*PROVIDED RECORDS*.
※ ※ ※
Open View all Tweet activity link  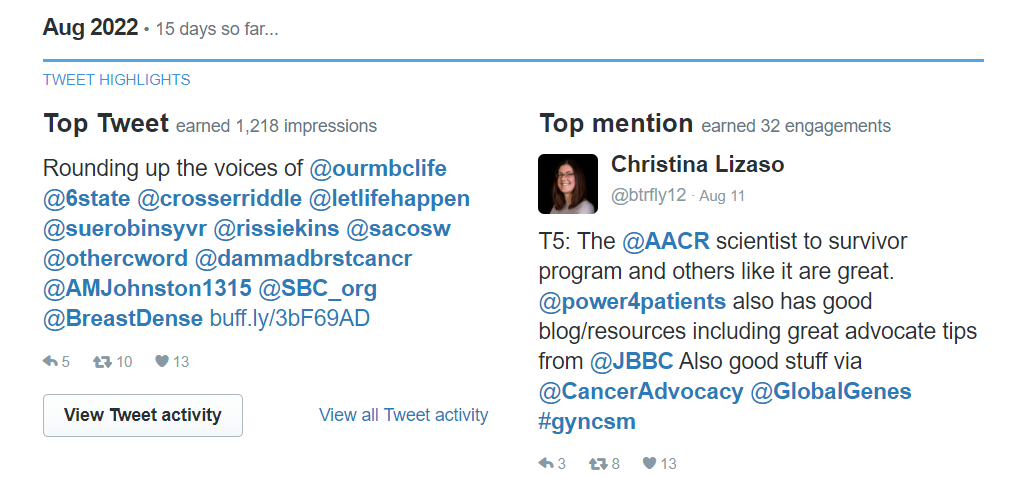coord(403,415)
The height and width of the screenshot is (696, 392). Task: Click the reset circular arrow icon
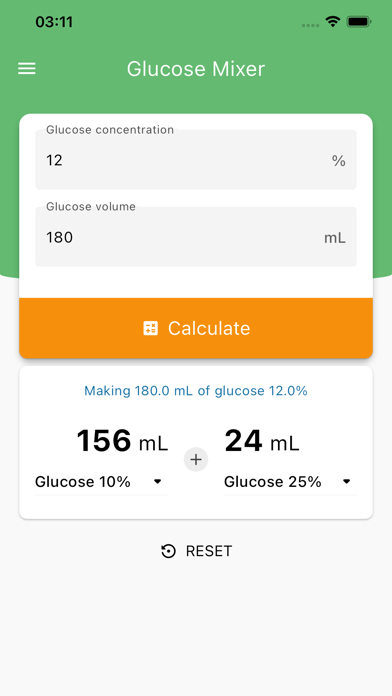coord(168,551)
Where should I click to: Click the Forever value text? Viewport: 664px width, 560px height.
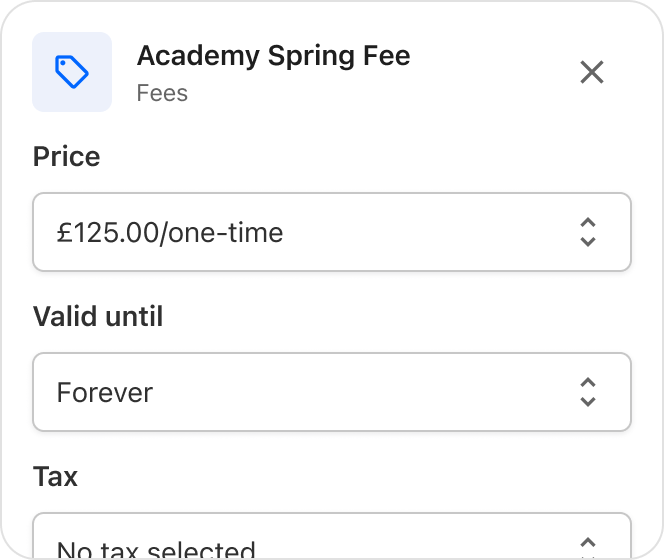(x=105, y=393)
※ ※ ※
*WHAT IS BEING ASKED*.
Leave out every picture, and copy exactly the lines from the line that contains "Where should I" through the end of the material.

*RESPONSE AREA*.
Where should I click to: Click the Forever value text? Viewport: 664px width, 560px height.
(x=105, y=393)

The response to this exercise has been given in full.